“And you, as well, Your Excellency, if I may say so.”
“Very well—myself too.... I shall always think of you now as I have twice seen you—once in that curious boxing match on the steamer; and again as you took command of me and my own house. I regret that in my position as a Manchu, however progressive, I can not be of any considerable service to you with the republicans. It is in their camp that your advice will help. Only there. Shall you go to them?”
Doane found it impossible to mention the invitation of Sun-Shi-pi. That would be a sacred confidence. So he replied in merely general terms:
“I should like to sit in their councils. They seem to represent, at this time, China's only material hope. Though I am not strongly an optimist regarding the revolution. China is so vast, so sunken in tradition, that the real revolution must be distressingly slow. Still, I have some familiarity with the constitutional history of my own country, and, I think, some acquaintance with yours. And I love China. Yes, I should like to help.”
“You are a great man, Griggsby Doane. You have known sorrow and poverty. To the merely successful American I do not look for much real guidance. But China needs you. I hope she will find you out in time.”

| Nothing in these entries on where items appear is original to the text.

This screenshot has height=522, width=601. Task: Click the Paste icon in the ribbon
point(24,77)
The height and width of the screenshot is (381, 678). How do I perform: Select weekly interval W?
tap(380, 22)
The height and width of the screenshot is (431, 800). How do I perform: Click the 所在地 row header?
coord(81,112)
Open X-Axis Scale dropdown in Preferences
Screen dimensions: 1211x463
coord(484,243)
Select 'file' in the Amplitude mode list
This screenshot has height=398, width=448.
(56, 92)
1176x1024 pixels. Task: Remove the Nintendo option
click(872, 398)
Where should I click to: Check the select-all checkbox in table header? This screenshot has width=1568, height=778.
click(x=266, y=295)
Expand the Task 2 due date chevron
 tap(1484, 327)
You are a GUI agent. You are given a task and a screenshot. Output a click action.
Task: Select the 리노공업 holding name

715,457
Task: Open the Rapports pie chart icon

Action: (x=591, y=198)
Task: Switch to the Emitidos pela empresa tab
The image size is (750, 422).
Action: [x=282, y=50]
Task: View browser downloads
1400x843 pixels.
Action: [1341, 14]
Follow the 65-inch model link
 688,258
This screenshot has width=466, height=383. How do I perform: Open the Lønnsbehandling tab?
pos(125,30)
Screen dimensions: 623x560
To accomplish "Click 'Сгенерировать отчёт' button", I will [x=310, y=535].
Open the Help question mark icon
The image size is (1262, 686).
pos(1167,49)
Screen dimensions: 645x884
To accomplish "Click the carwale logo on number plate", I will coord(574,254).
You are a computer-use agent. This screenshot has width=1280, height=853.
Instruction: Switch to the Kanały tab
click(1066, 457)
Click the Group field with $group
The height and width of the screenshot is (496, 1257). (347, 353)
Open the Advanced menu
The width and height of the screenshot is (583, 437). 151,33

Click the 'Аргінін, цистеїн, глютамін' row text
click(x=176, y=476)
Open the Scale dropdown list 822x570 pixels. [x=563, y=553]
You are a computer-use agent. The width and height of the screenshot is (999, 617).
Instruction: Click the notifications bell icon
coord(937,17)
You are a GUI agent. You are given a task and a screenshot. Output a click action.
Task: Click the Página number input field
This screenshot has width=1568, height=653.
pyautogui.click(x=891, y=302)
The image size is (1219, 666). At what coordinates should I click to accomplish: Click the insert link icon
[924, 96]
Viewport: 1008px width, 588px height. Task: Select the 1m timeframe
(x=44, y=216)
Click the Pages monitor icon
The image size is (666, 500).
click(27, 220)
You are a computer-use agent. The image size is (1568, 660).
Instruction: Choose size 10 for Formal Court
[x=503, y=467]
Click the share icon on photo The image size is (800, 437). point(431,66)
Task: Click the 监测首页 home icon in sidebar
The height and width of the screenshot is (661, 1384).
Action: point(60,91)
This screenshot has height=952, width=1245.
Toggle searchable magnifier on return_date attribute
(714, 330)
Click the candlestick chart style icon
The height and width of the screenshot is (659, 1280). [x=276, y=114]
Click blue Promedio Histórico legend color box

They talked on, of many things. His excellency was gently, at times even whimsically, reflective. At length he touched, lightly at first, on the subject of Rocky Kane. A little later, more openly, he asked what the boy's standing would be in New York.
Doane thought this over very carefully. It was curious how that confusing element of mere feeling reappeared promptly in his mind. But he explained, finally, that while the boy was young, and had been passing through a phase of rather adventurous wildness, still his father was a man of enormous prestige in society as in the financial world. The boy had nice qualities. Given the right influences he might, with the wealth that would one day be his, become like his father, a powerful factor in American life.
“I find myself somewhat puzzled,” remarked his excellency then. “He seems devoted to my daughter. I can not easily read her mind. And I would not attempt to direct her life as would be necessary had she been merely a Manchu girl reared in a Manchu environment. Is she, do you think, and as your people understand the term, in love with him? I find their present relationship somewhat alarming.”
“It would be difficult to say, Your Excellency—” thus Doane, simply and gravely. “The young man is, of course, in love with her.”
“Ah,” breathed his excellency. “You are sure of that?”